Stefan Benchoam, Guatemalan artist, participated in the first performance festival organised in Antigua Guatemala on 7 and 8 June 1008 within the framework of the exposition Los Desaparacidos (The Missing). The exposition consists of a collection of work by twenty-five Latin American artists who have used their photography, mechanical works, illustrations and sculptures to illustrate the theme of 'missing persons and forced disappearances'. The artists have all experienced the atrocities: when their friends and relatives disappeared, in resistance, as refugees or as inhabitants of countries torn apart by civil war.
Luis González Palma, with his photo collage Tensiones herméticas (Hermetic Tensions), was the only Guatemalan artist to participate in the exposition. "Art can work outside of political activism to raise questions about sensitive social issues. My photographs were made in various periods and can be interpreted in a number of ways. But the absence, uprooting, isolation and pain they express create an emotional experience between the work and the viewer."

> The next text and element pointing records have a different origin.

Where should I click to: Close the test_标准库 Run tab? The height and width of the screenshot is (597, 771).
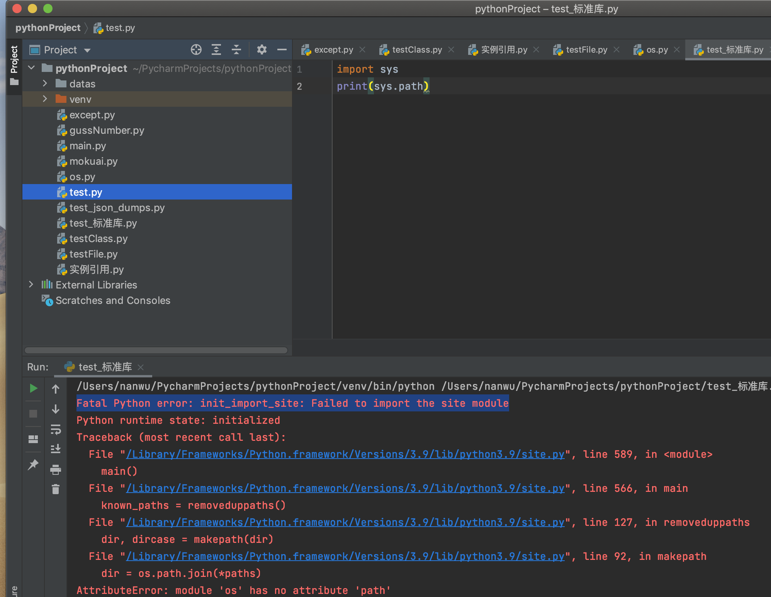tap(141, 367)
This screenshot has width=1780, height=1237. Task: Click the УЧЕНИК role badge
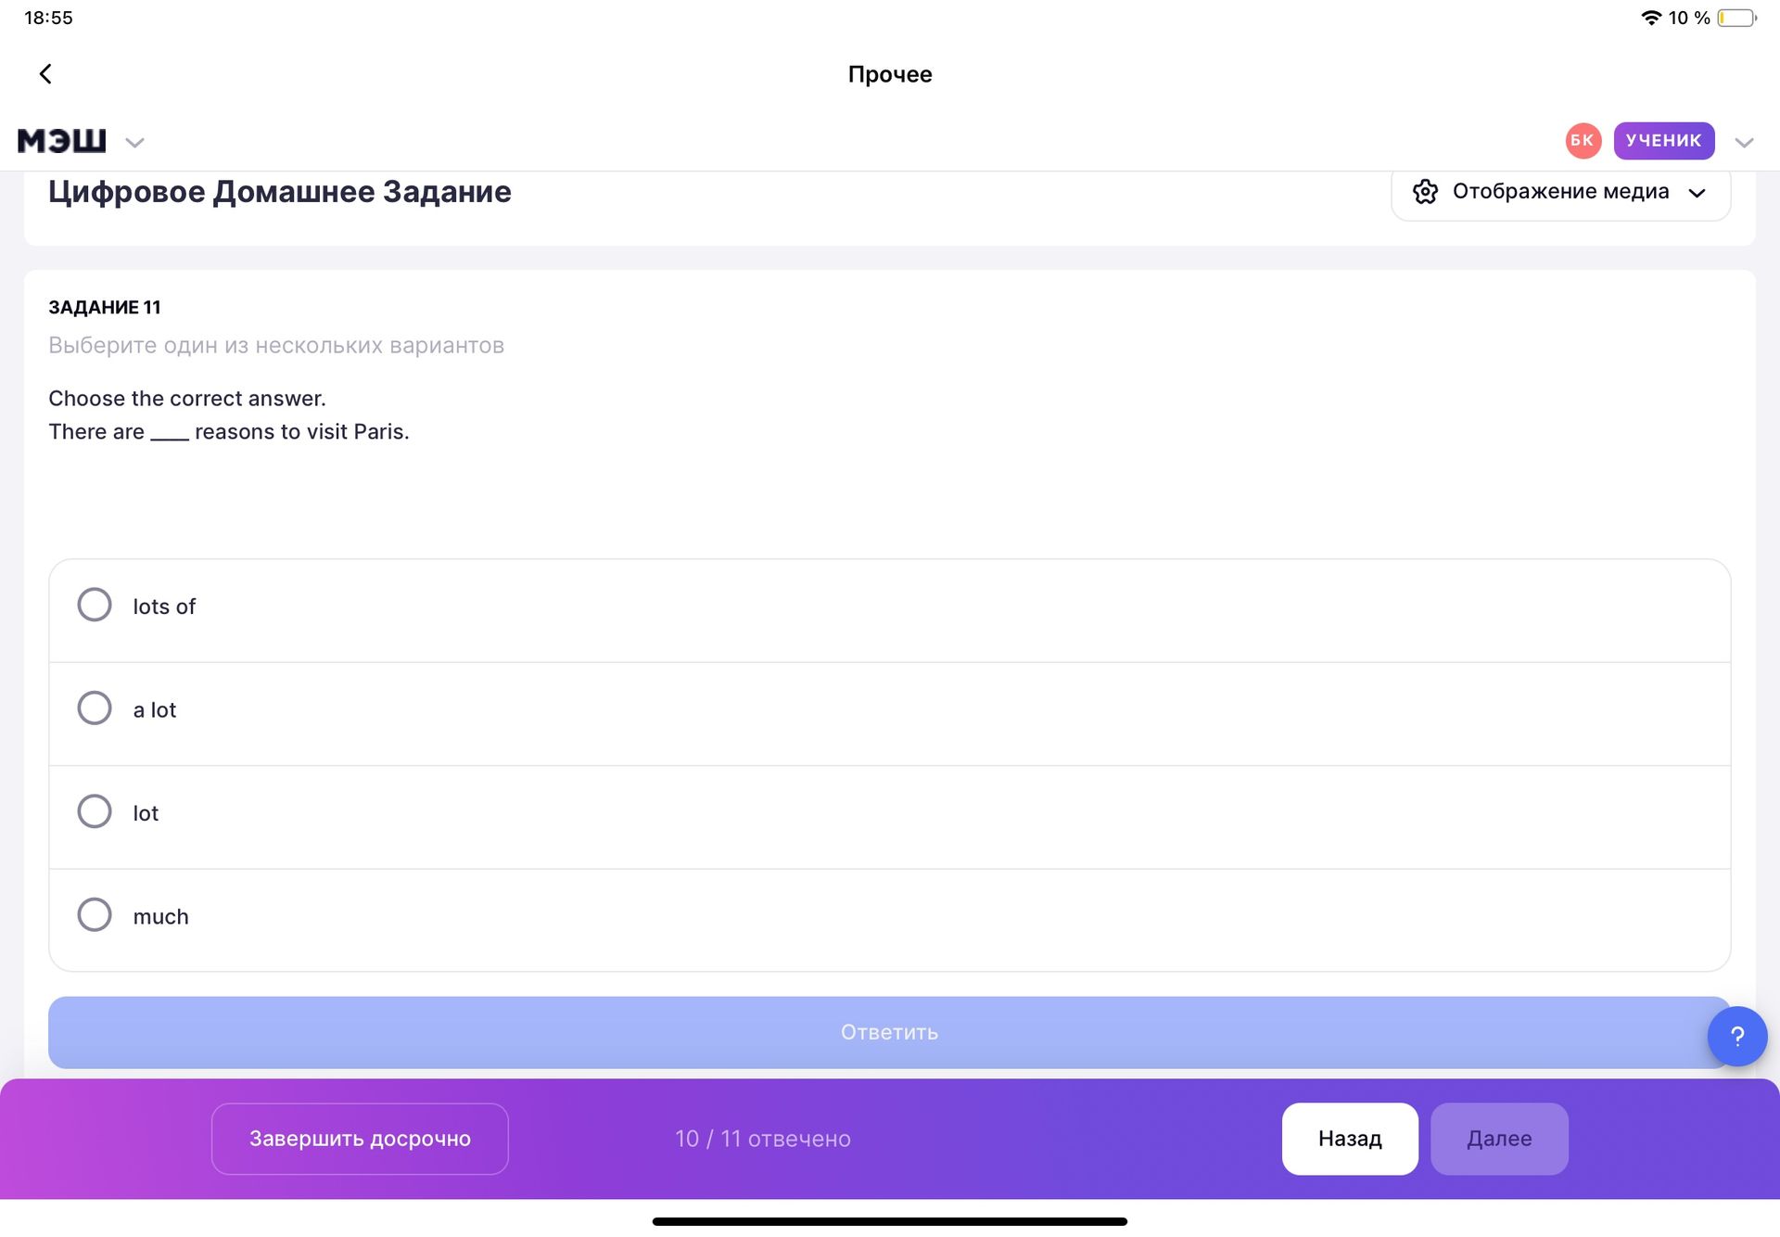click(1664, 141)
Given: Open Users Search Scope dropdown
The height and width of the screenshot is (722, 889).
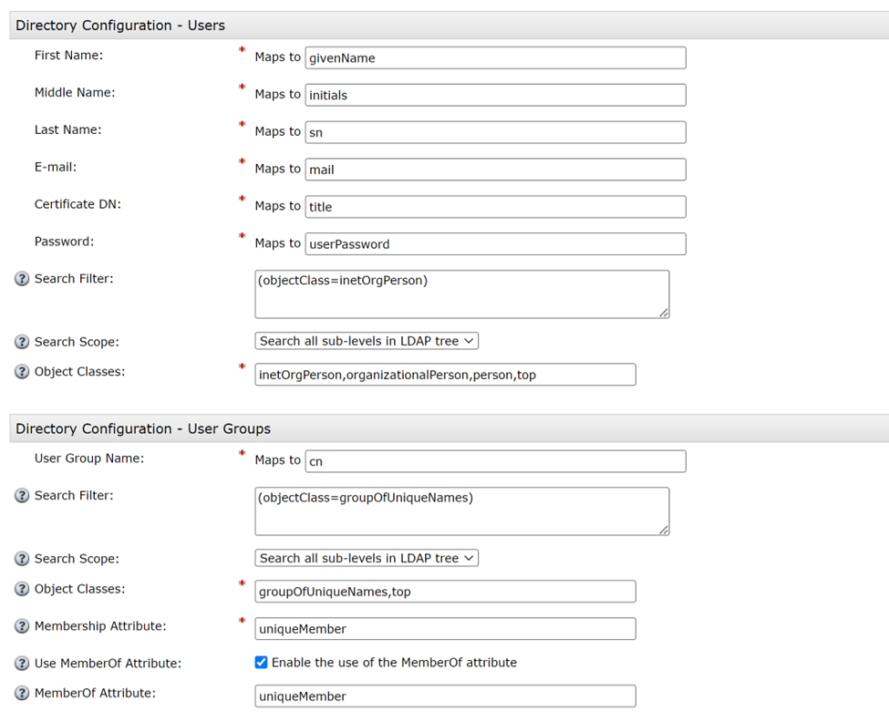Looking at the screenshot, I should pyautogui.click(x=367, y=341).
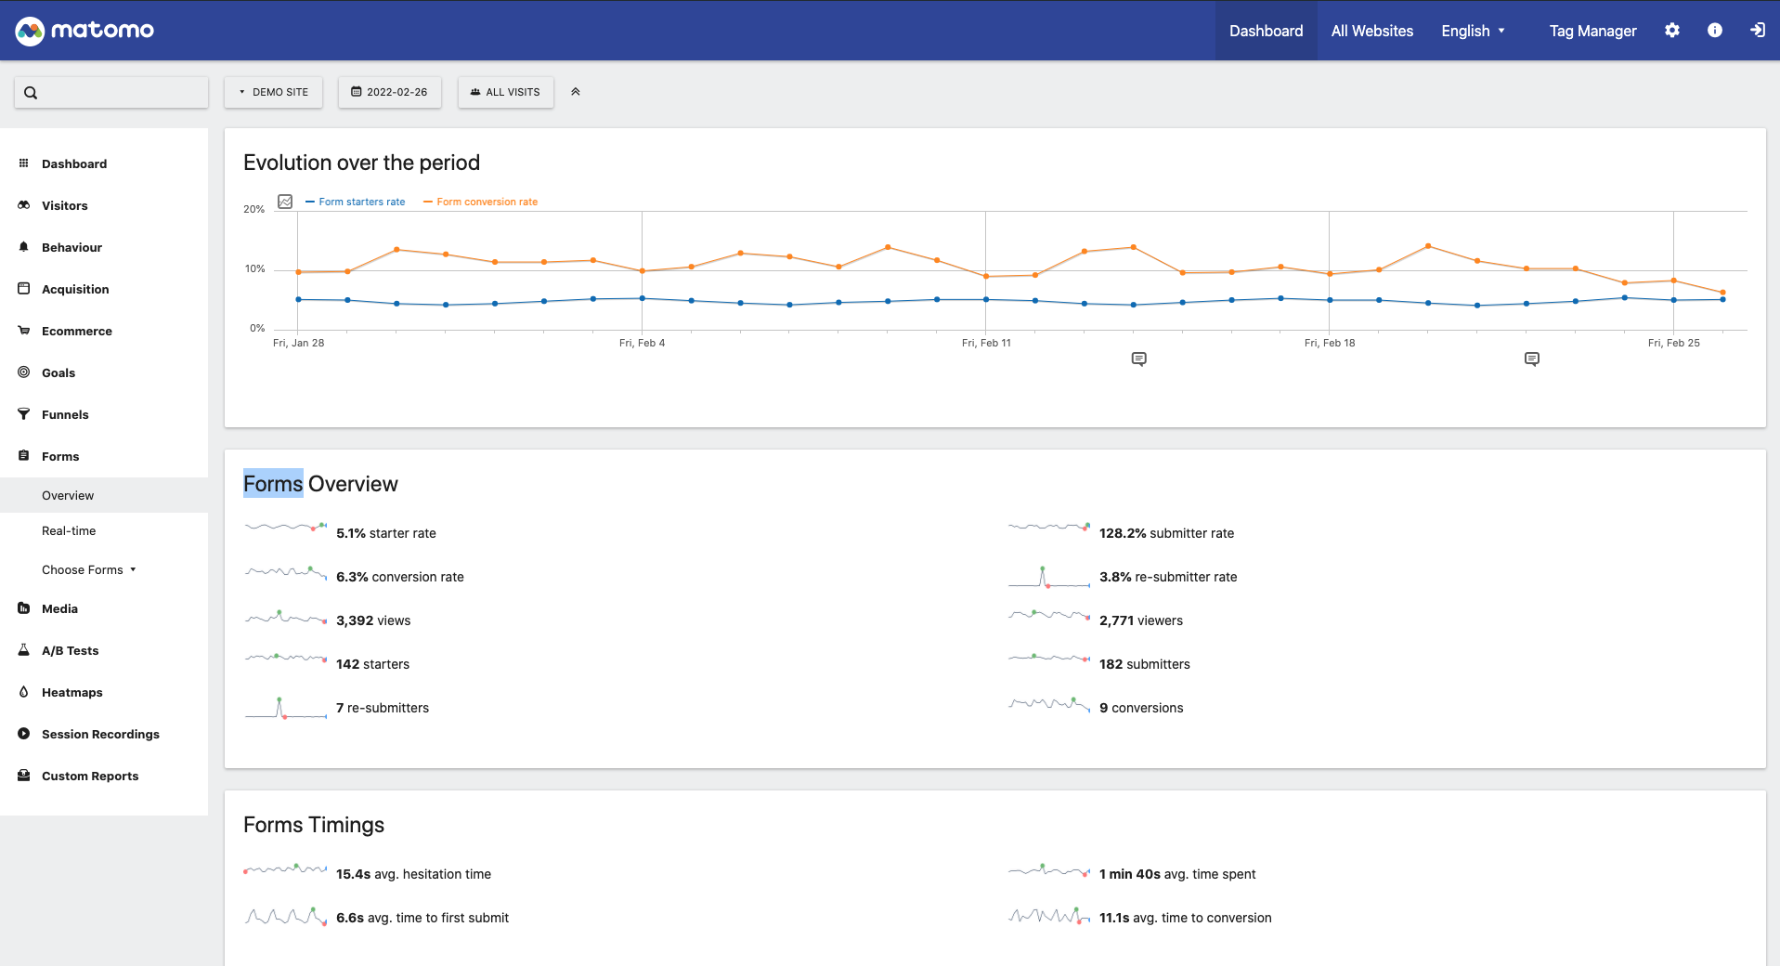Open the Demo Site selector dropdown

pyautogui.click(x=273, y=92)
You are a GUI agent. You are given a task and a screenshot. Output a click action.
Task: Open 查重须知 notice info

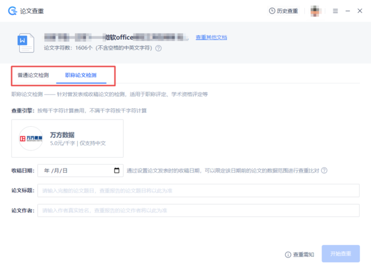pos(300,254)
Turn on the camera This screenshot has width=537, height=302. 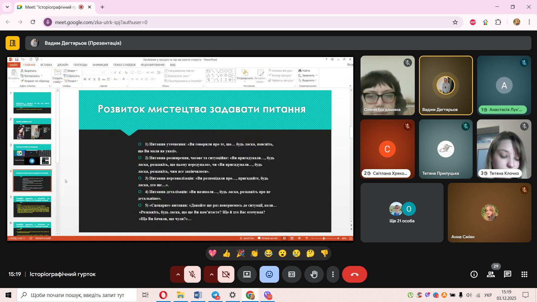226,275
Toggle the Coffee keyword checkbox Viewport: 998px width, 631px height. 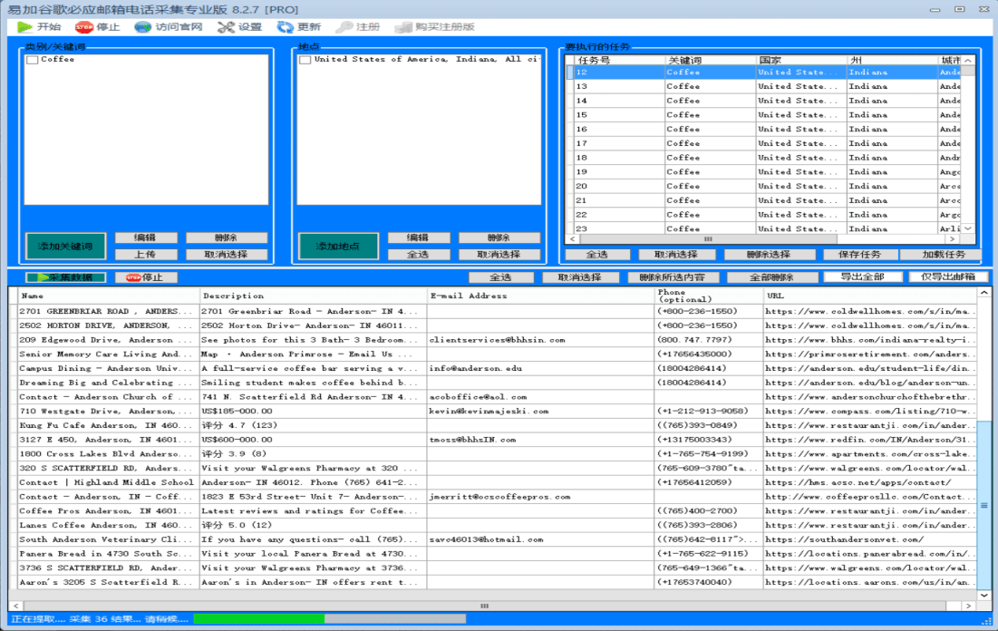coord(32,60)
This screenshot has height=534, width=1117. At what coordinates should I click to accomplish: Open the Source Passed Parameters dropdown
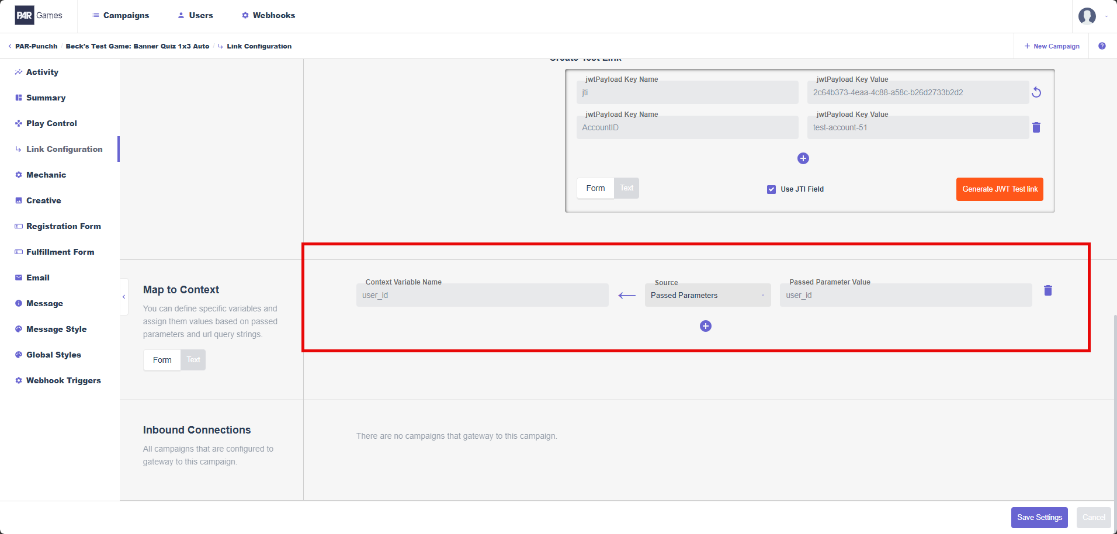[x=707, y=295]
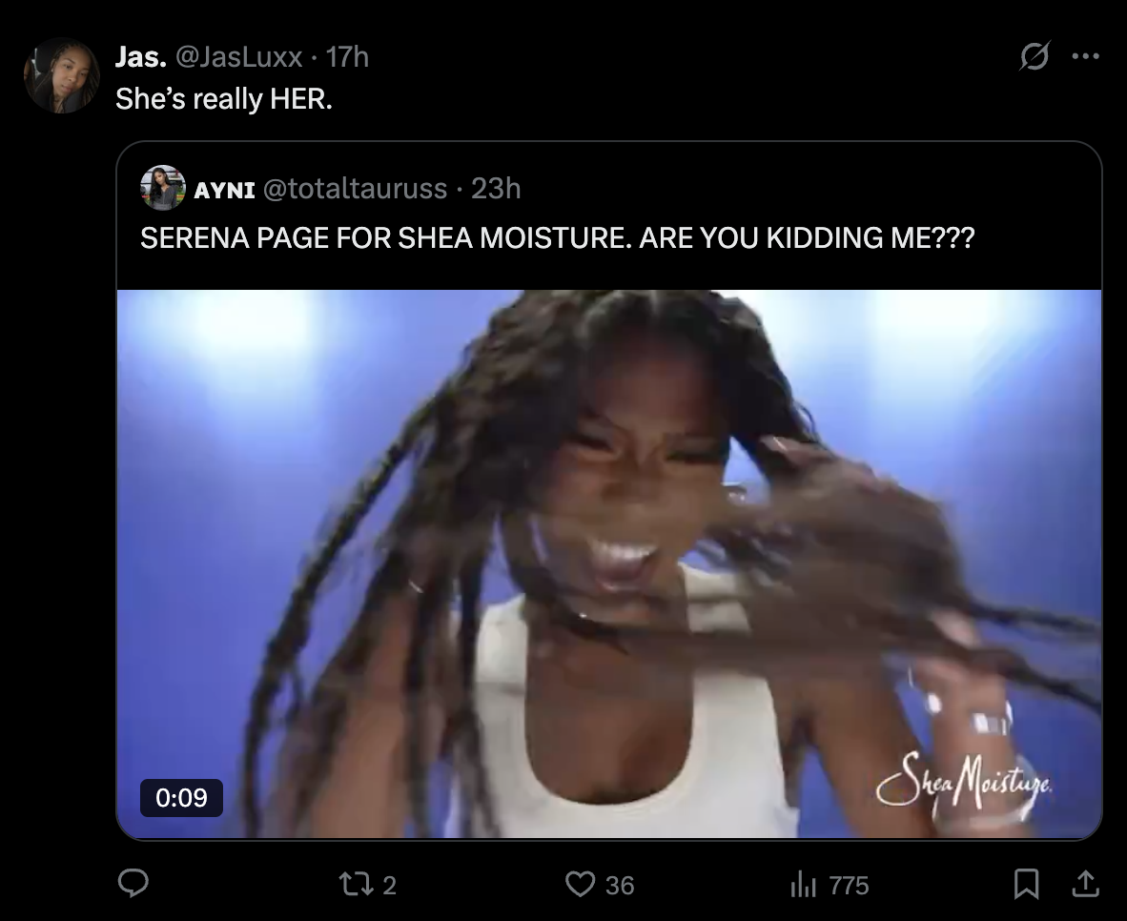1127x921 pixels.
Task: Visit the @JasLuxx handle
Action: 238,57
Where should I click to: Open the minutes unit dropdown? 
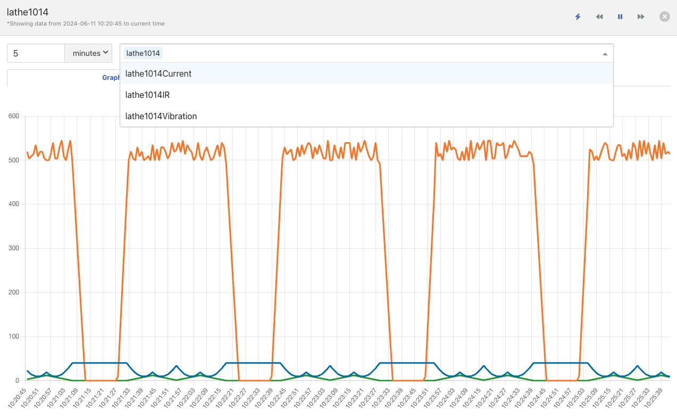(88, 53)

The exposition and the festival both took place in the same period as the National Memorial Day for the victims of Guatemala's civil war, held each year on 21 June. "Although the theme is confrontational, to us it is a reality that we must learn to live with. In general, visitors' reactions are positive: they consider it a platform for dialogue. Sadly, the national media devoted virtually no attention to the performance festival. That tells you something about the low level of acceptance of performance as an art form, and certainly also about the stigma that is still assigned to this theme," said Benchoam.
That realisation is confirmed by a girl that stops to look at the work by González Palma: "Don't you agree that this piece is subtle for the very reason that it expresses fear, that this is still a current topic?"